**DATA ROWS**.
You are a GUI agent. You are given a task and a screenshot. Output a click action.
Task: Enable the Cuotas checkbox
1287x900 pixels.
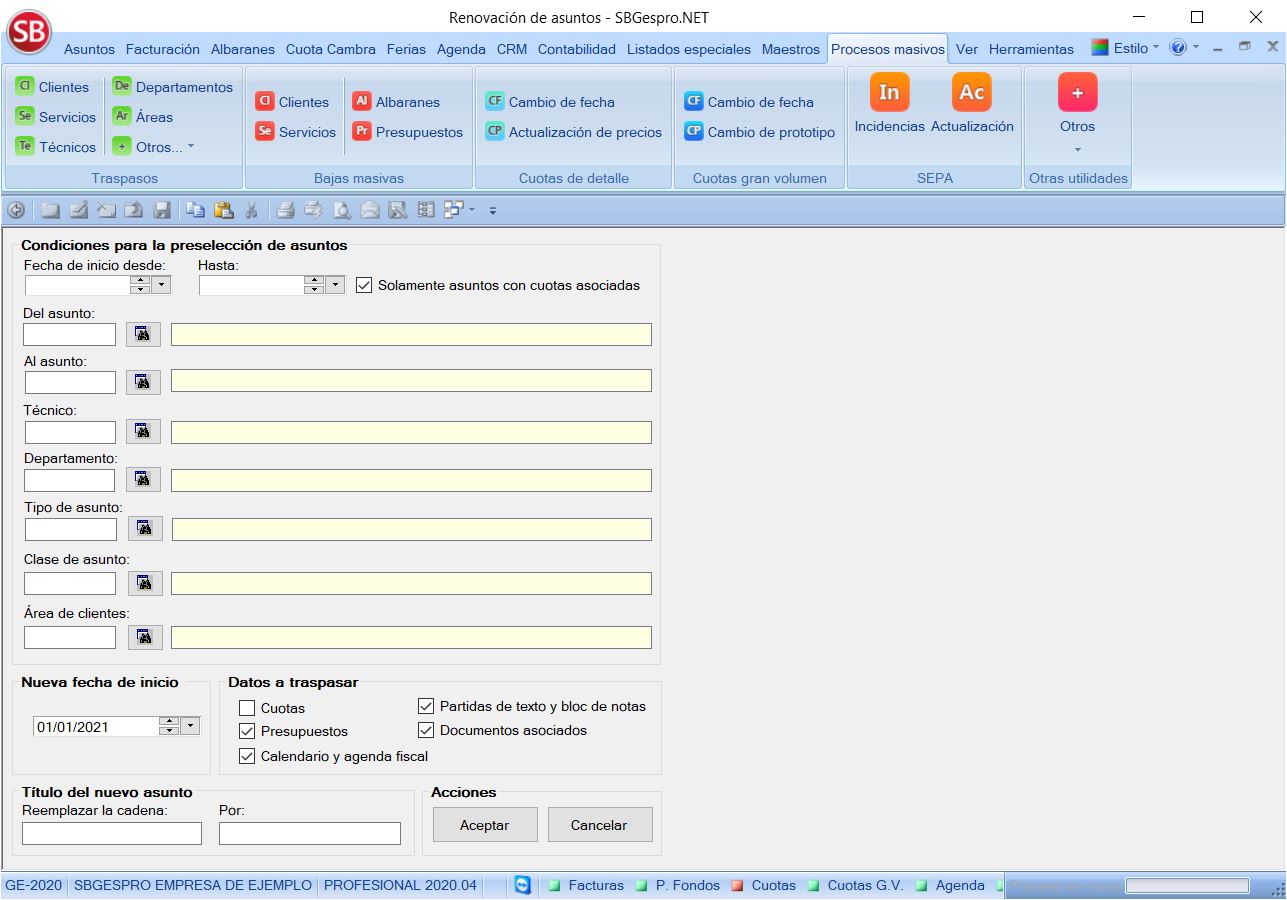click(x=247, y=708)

---

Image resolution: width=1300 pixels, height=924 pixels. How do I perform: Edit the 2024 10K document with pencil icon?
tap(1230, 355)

**EXERCISE PROMPT**. Count the lines in the records above that contain the string "pixels", and give only that number.

**FINISHED ANSWER**. 2